The EU will relaunch its deadlocked effort to more closely regulate internet phone and message services such as WhatsApp, Skype and Messenger, a top bloc official said on Tuesday.
The European Union has struggled to revamp privacy and data rules on telecoms since a proposal in January 2017 met with strong opposition from member states and fierce lobbying by big tech companies.
Europe is seeking to be the global leader on stronger regulation of big tech companies, and the failure to agree on the so-called ePrivacy regulation has been a source of embarrassment.
“We will have to probably put on the table a new proposal,” Internal Market Commissioner Thierry Breton told EU telecom ministers at talks in Brussels.
“I definitely think that, if I hear you, everybody wants to do something but obviously you are not in agreement,” Breton, a former French finance minister, said.
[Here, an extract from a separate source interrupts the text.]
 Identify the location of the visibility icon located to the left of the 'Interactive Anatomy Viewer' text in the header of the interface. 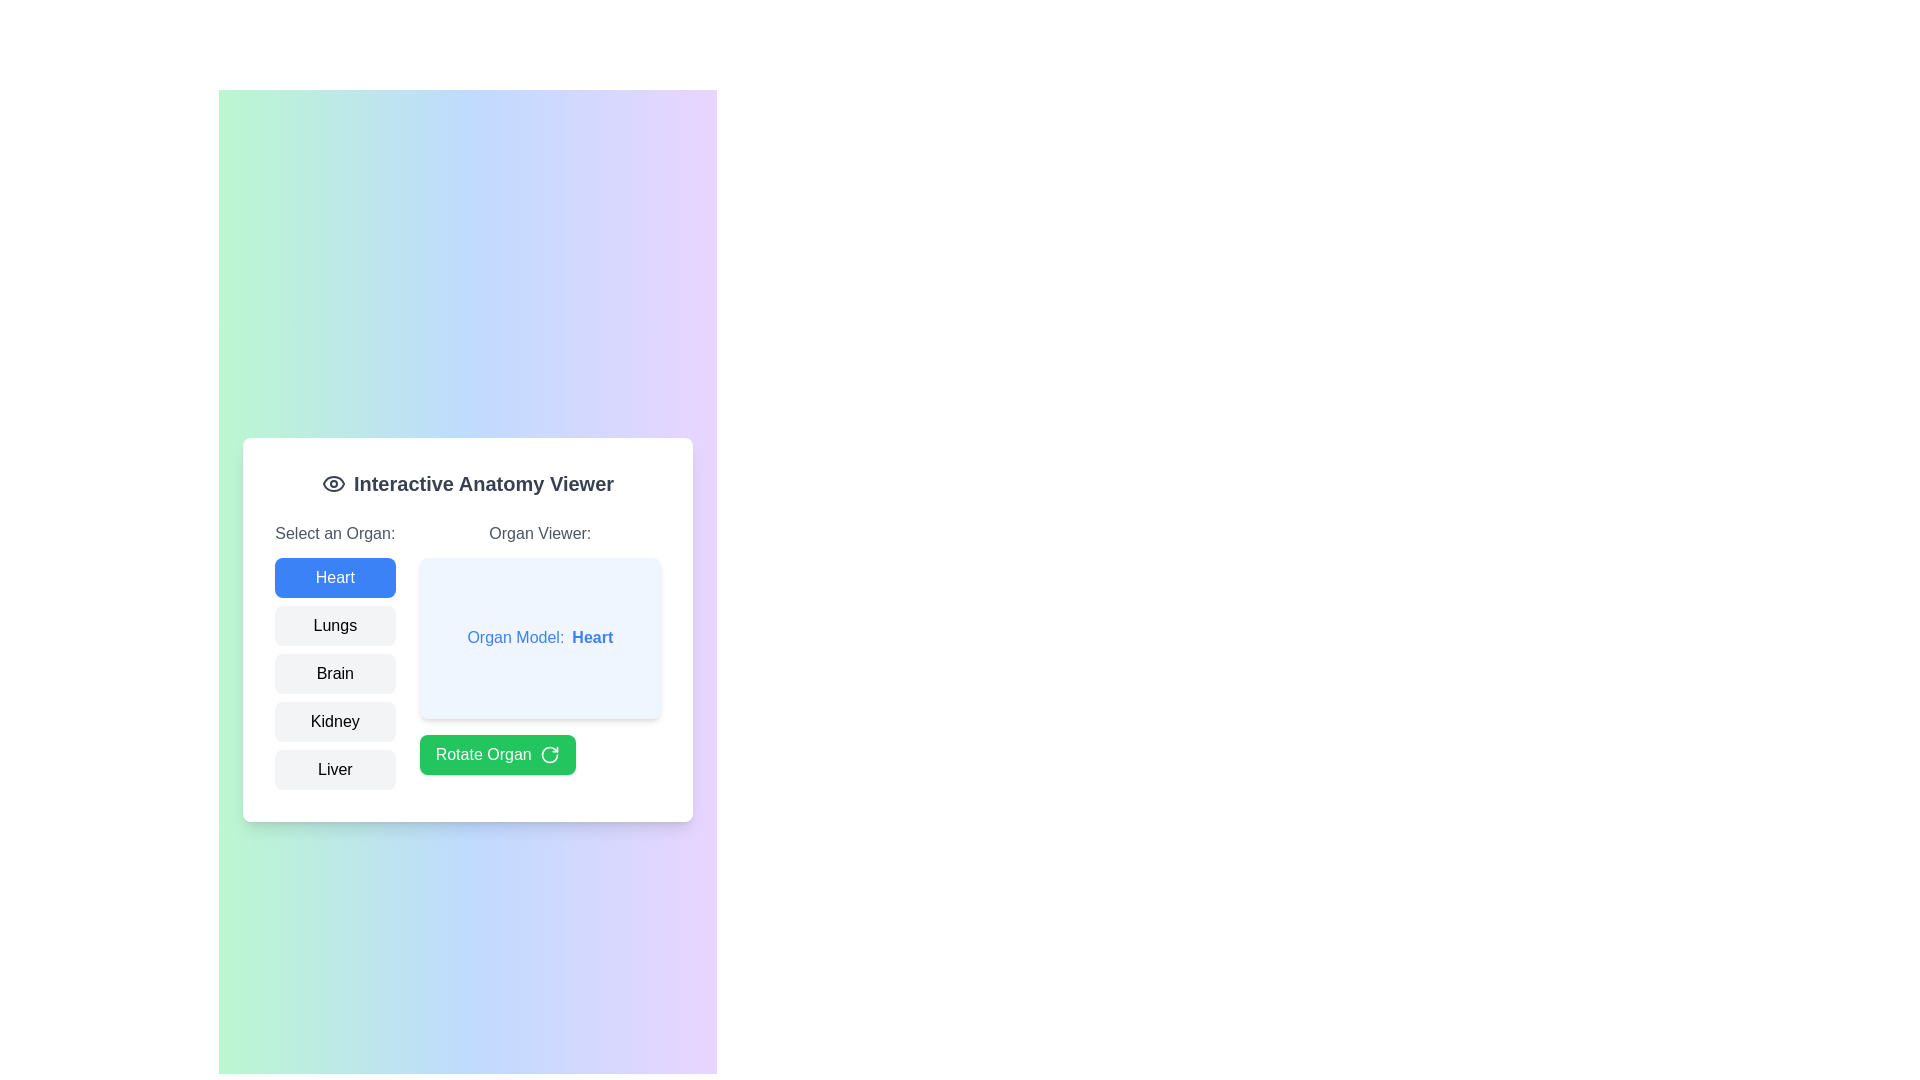
(333, 483).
Under the existing EU rules that date back to 2002, strict privacy protection is only applied to text messages and voice calls provided by traditional telecoms, sparing tech giants Facebook, Google and Skype from the same oversight.
Ministers have been dogged by divisions on a myriad of issues, including how to handle pornography and online child abuse as well as controls on so-called cookies used by advertisers to track users.
The reform includes strengthened bans on spam sent without user consent via email or SMS and includes requirements that WhatsApp and others make data available to law enforcement agencies.
Tech companies argue the reform is unnecessary as it duplicates the EU’s landmark General Data Protection Regulation (GDPR) that has become a global benchmark on the protection of data and privacy online.
The European Commission, the EU’s executive arm, had hoped for a breakthrough on the stalled effort to level the playing field, but ministers meeting in Brussels once again made their divisions plain.
“We’ve been wasting time for three years on this discussion, I hope we can make it,” an irritated Luxembourg Prime Minister Xavier Bettel, who is also telecom minister, told his counterparts.
Breton said all options were on the table to fix the impasse, but insisted that the EU “move fast… European citizens are expecting us to deliver”.